[LISTED ENTRIES]

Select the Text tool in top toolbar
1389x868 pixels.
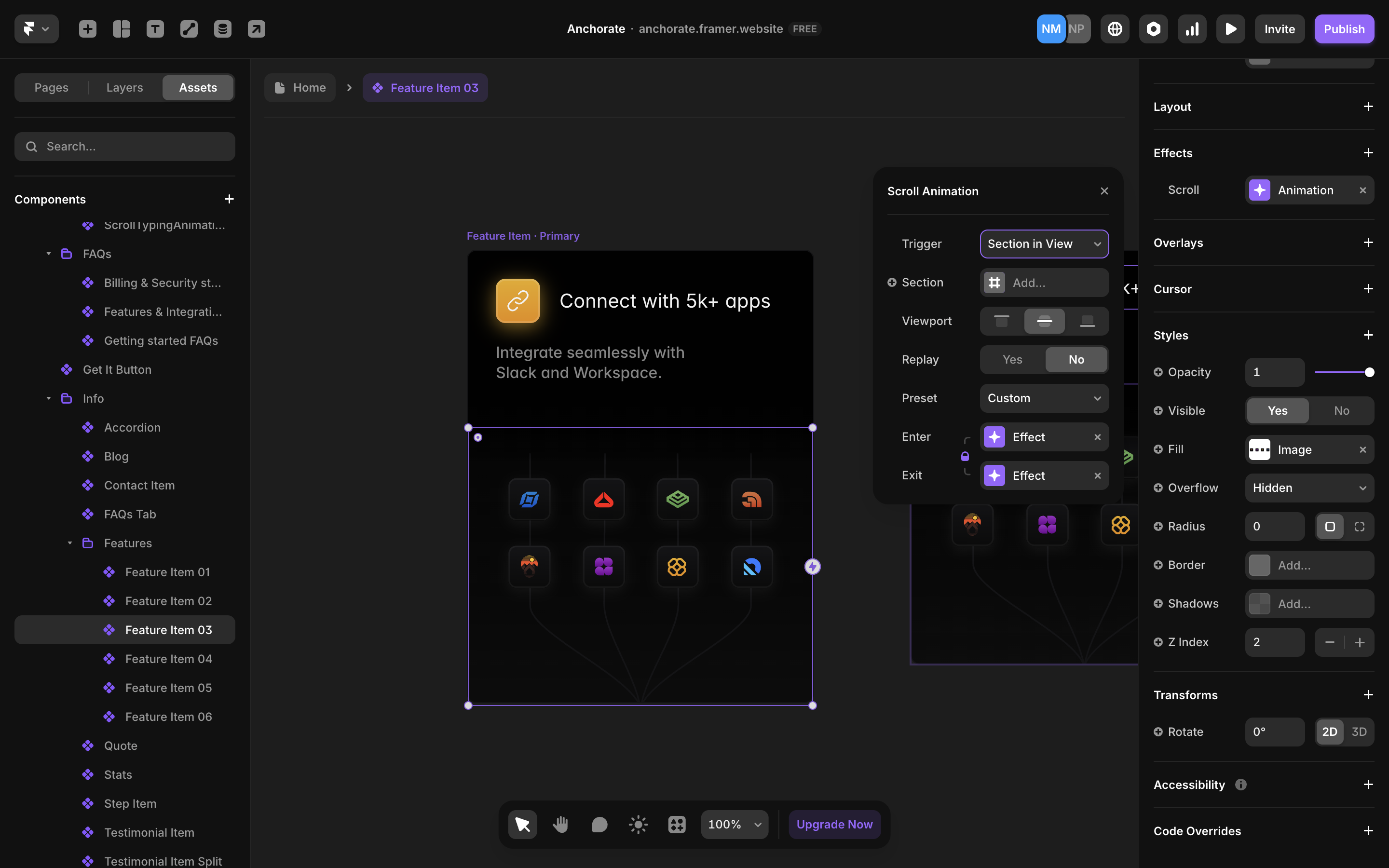(x=155, y=29)

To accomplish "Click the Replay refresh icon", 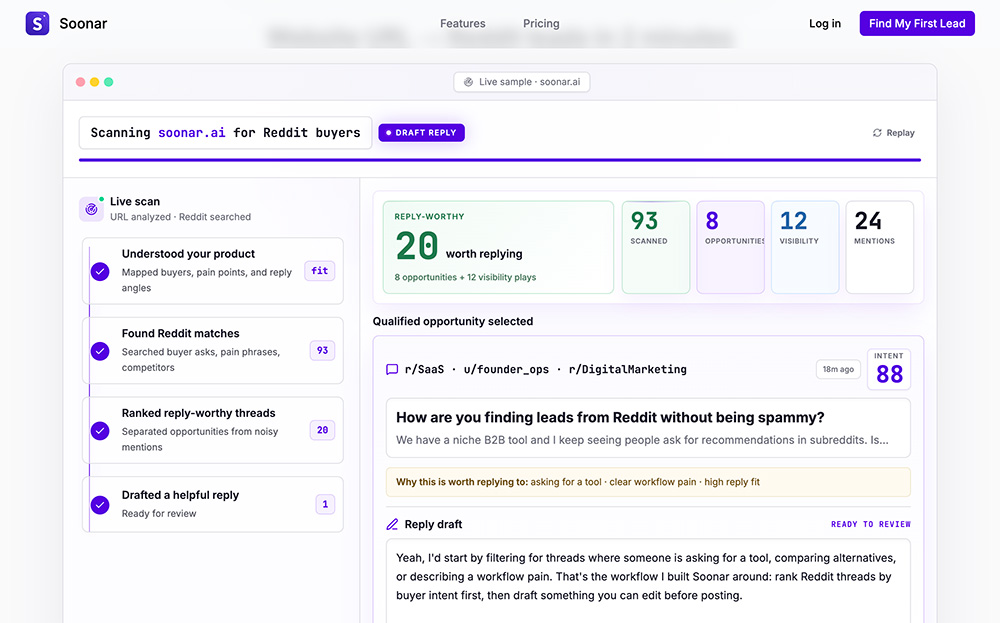I will click(x=877, y=133).
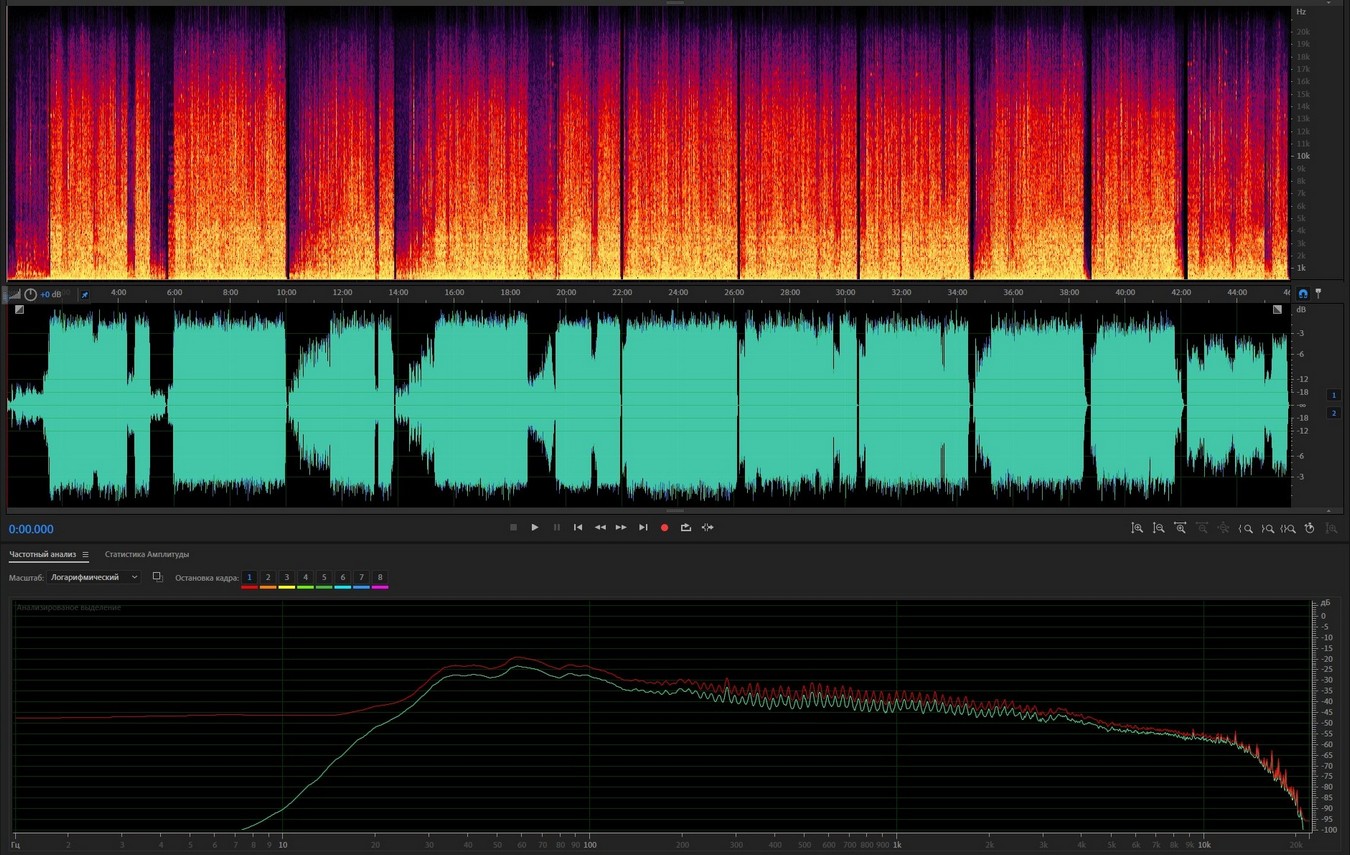The width and height of the screenshot is (1350, 855).
Task: Click the +0 dB gain knob
Action: pyautogui.click(x=31, y=295)
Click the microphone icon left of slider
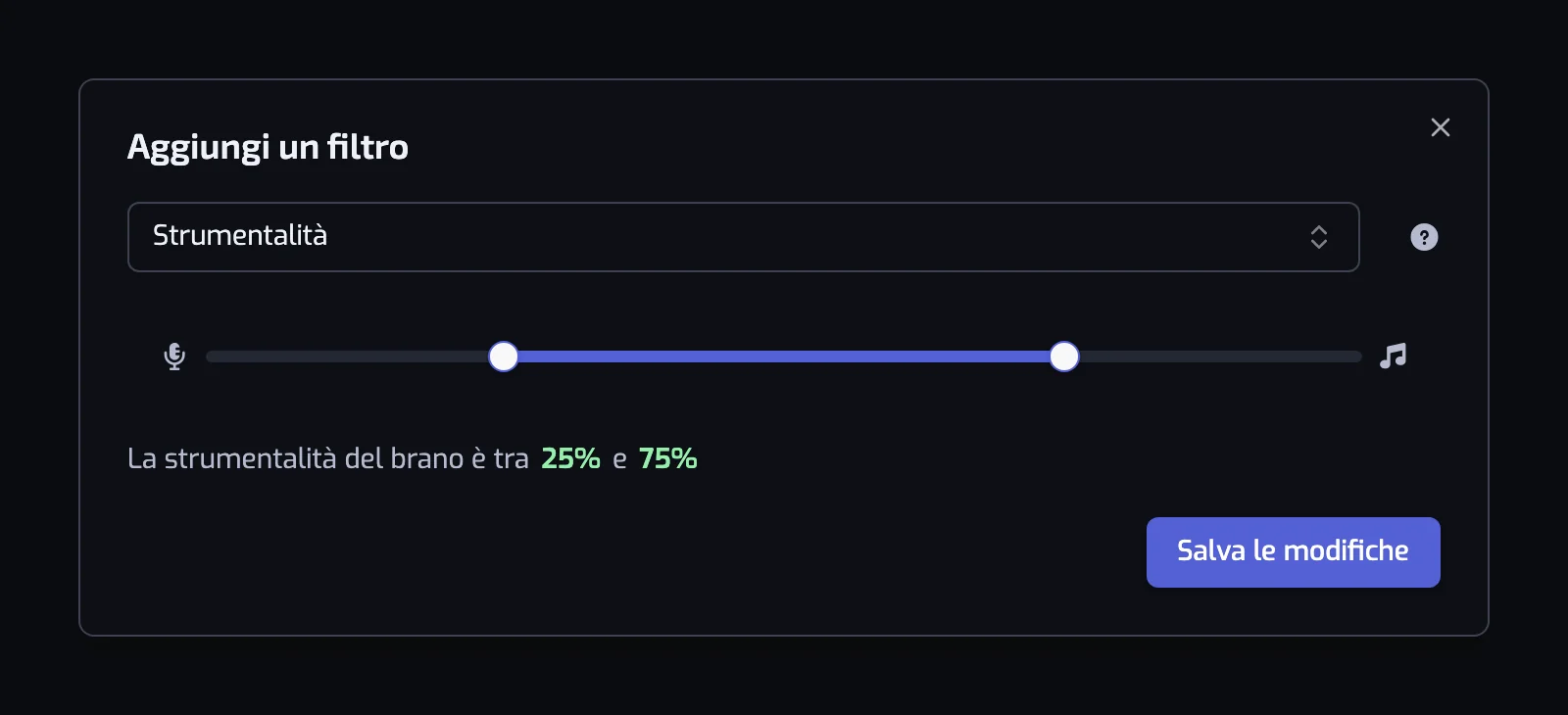 (174, 357)
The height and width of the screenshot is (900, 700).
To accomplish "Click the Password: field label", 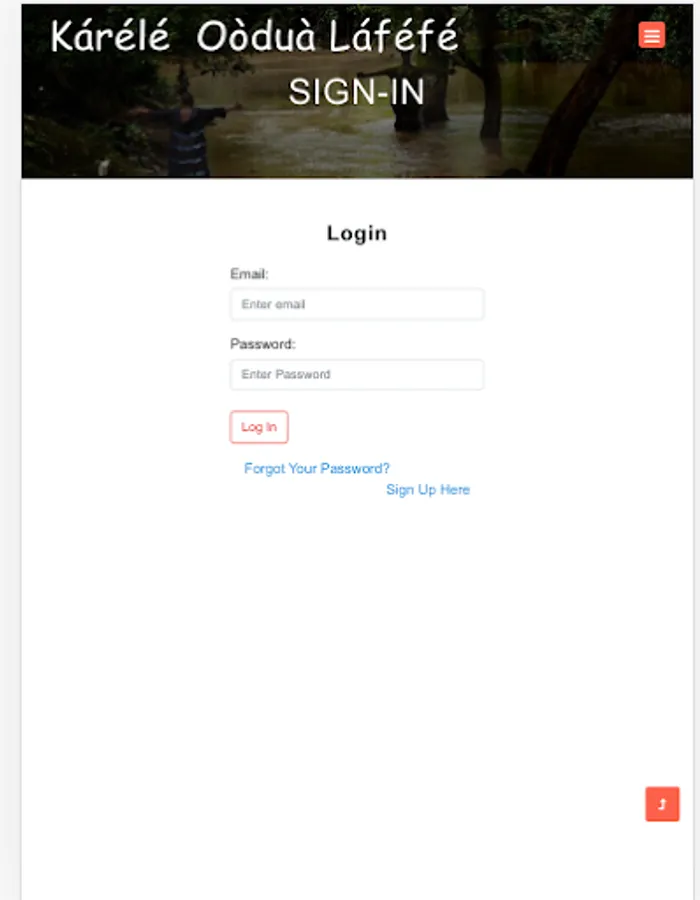I will [262, 344].
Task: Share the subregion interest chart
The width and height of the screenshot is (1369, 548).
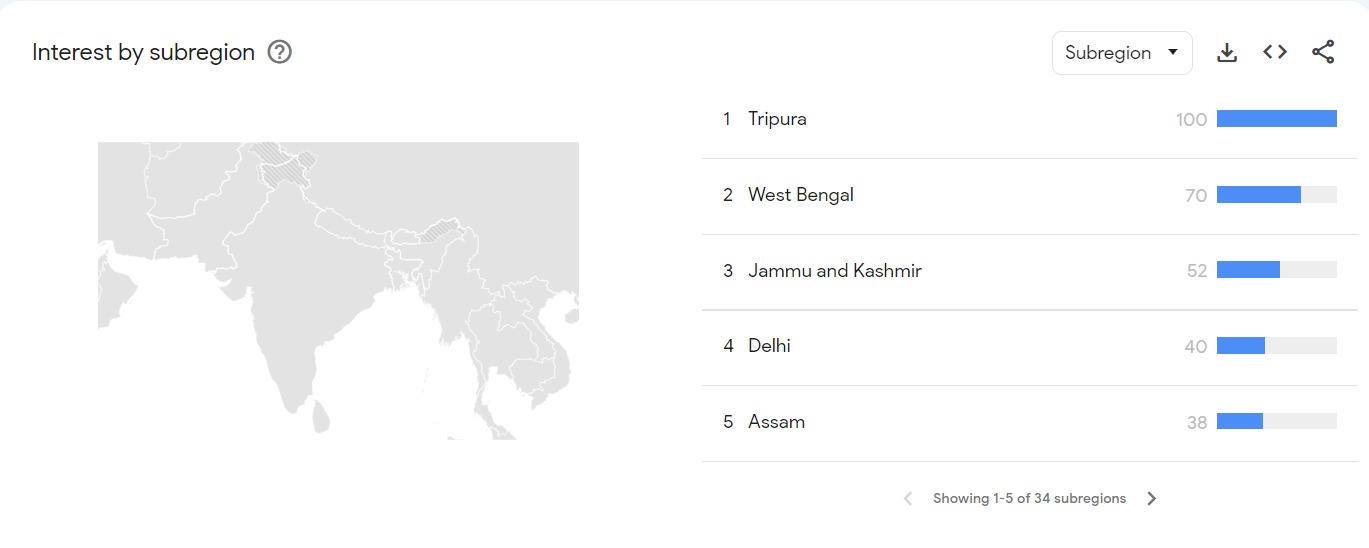Action: [1323, 52]
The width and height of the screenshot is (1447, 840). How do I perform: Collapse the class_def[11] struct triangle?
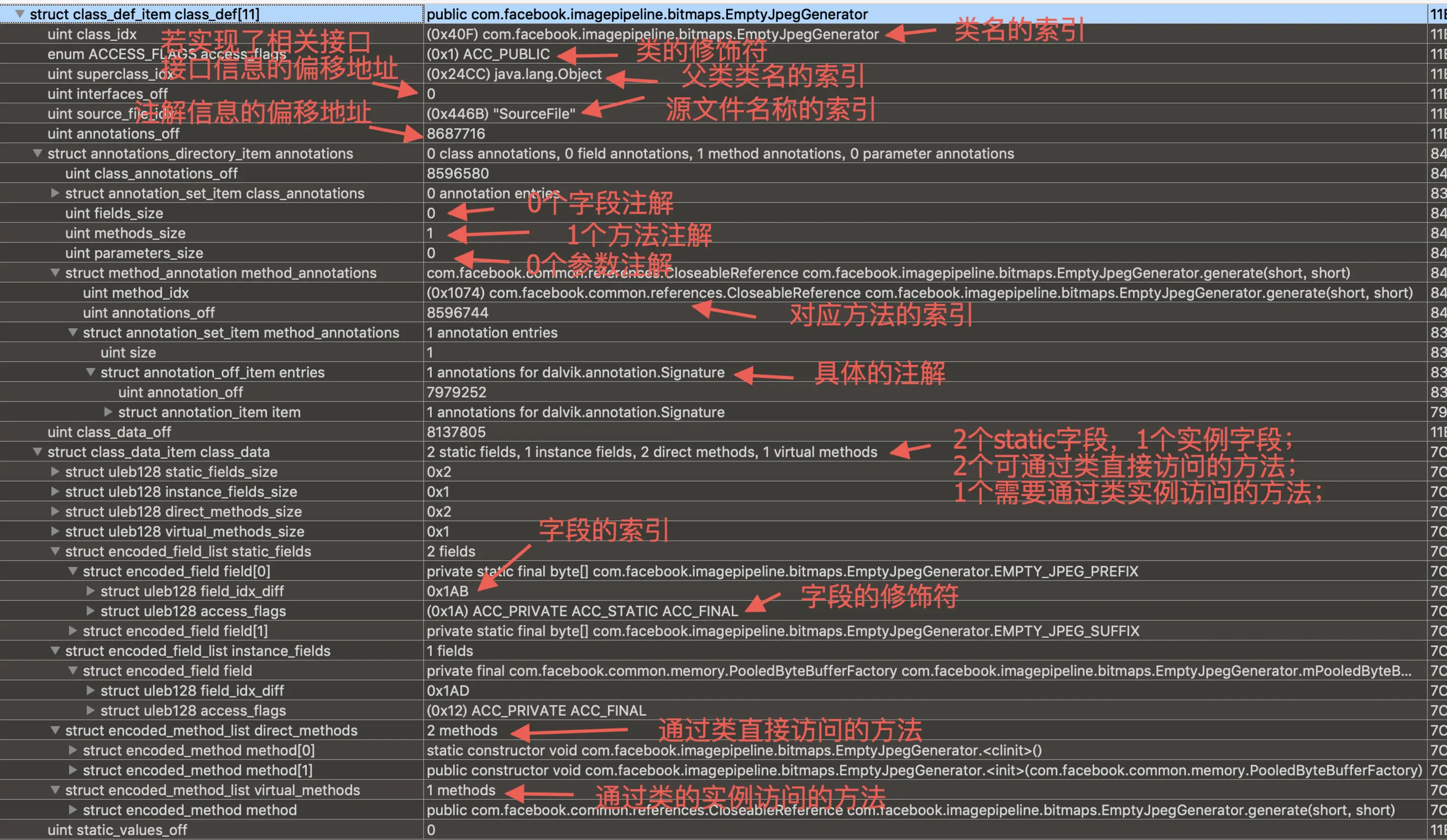click(x=20, y=13)
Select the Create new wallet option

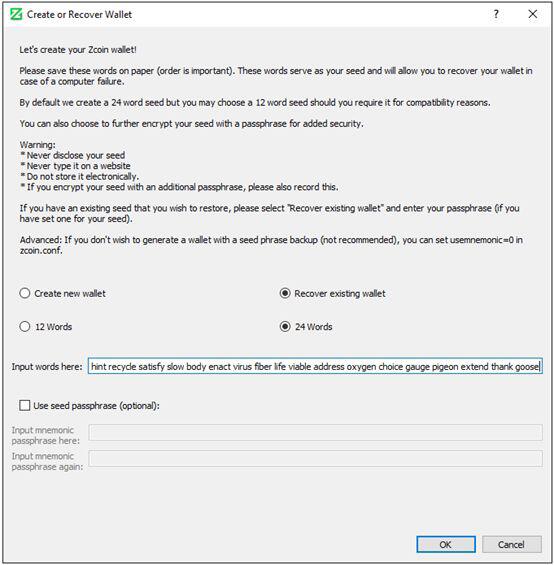click(x=62, y=293)
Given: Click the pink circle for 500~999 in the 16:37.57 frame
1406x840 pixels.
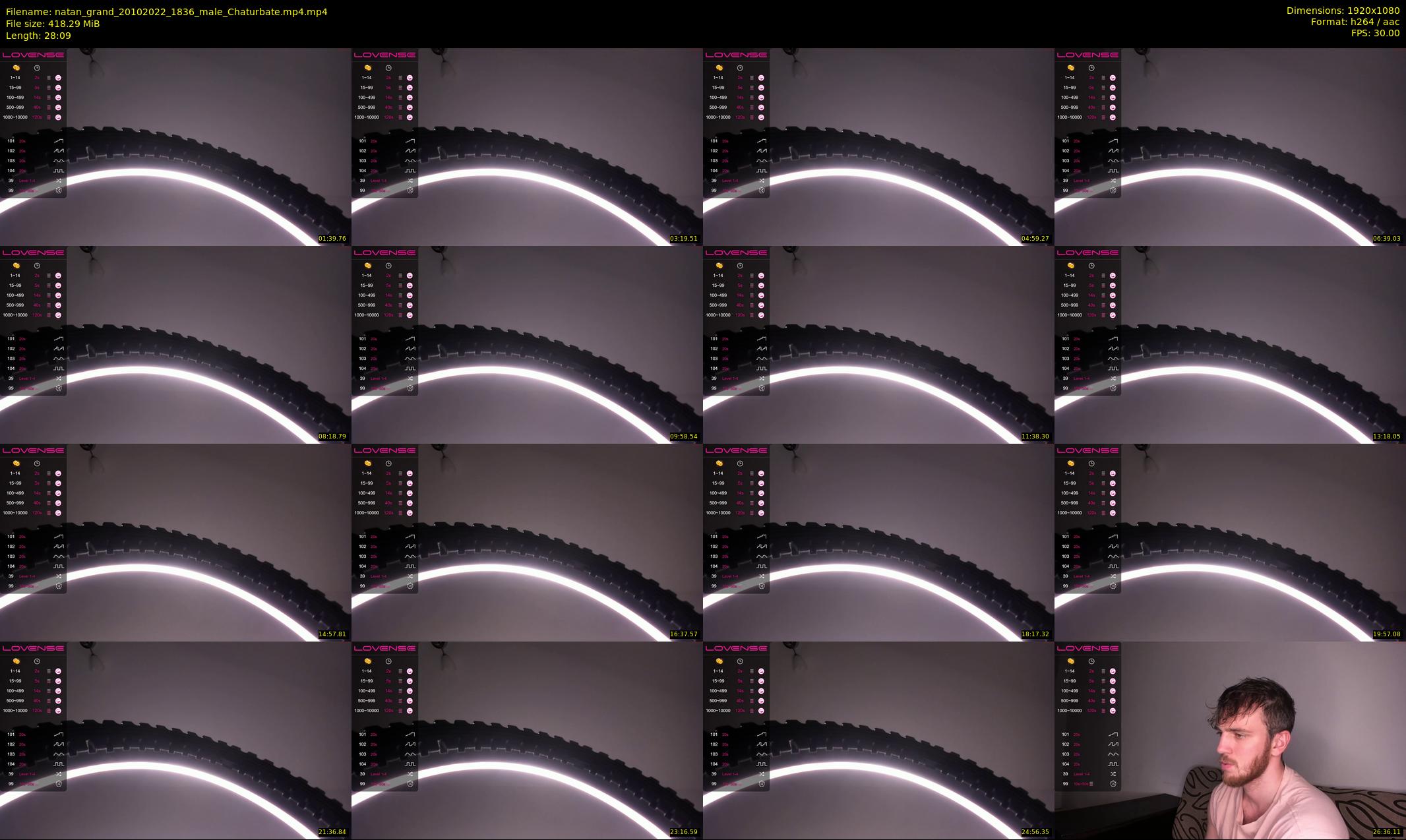Looking at the screenshot, I should [410, 503].
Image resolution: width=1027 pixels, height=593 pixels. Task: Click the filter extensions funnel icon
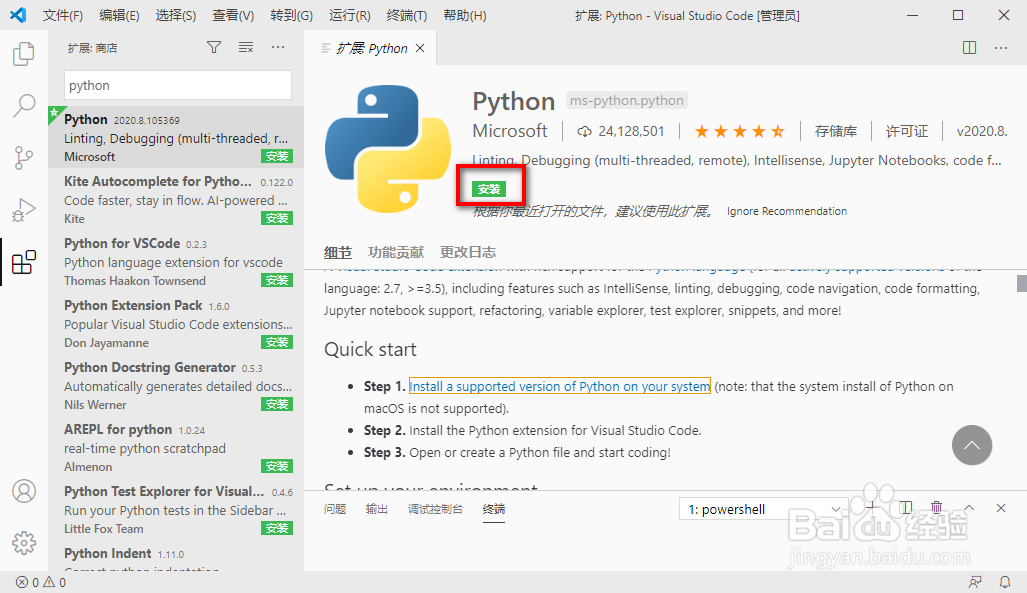(x=213, y=47)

[WHAT IS EXPECTED] Put everything from the line containing "The width and height of the screenshot is (1447, 840)." down to the end of the records into a Markdown table with the columns Row and Line, one numbered row per line, omitting blank lines and leaving out the pictures.

[COMPLETE ANSWER]
| Row | Line |
|---|---|
| 1 | The width and height of the screenshot is (1447, 840). How do I perform: Collapse the class_def[11] struct triangle? |
| 2 | click(x=20, y=13) |
| 3 | Select the Create new wallet option |
| 4 | click(x=62, y=293) |
| 5 | Given: Click the pink circle for 500~999 in the 16:37.57 frame |
| 6 | 1406x840 pixels. |
| 7 | Looking at the screenshot, I should [410, 503]. |
| 8 | Image resolution: width=1027 pixels, height=593 pixels. Task: Click the filter extensions funnel icon |
| 9 | (x=213, y=47) |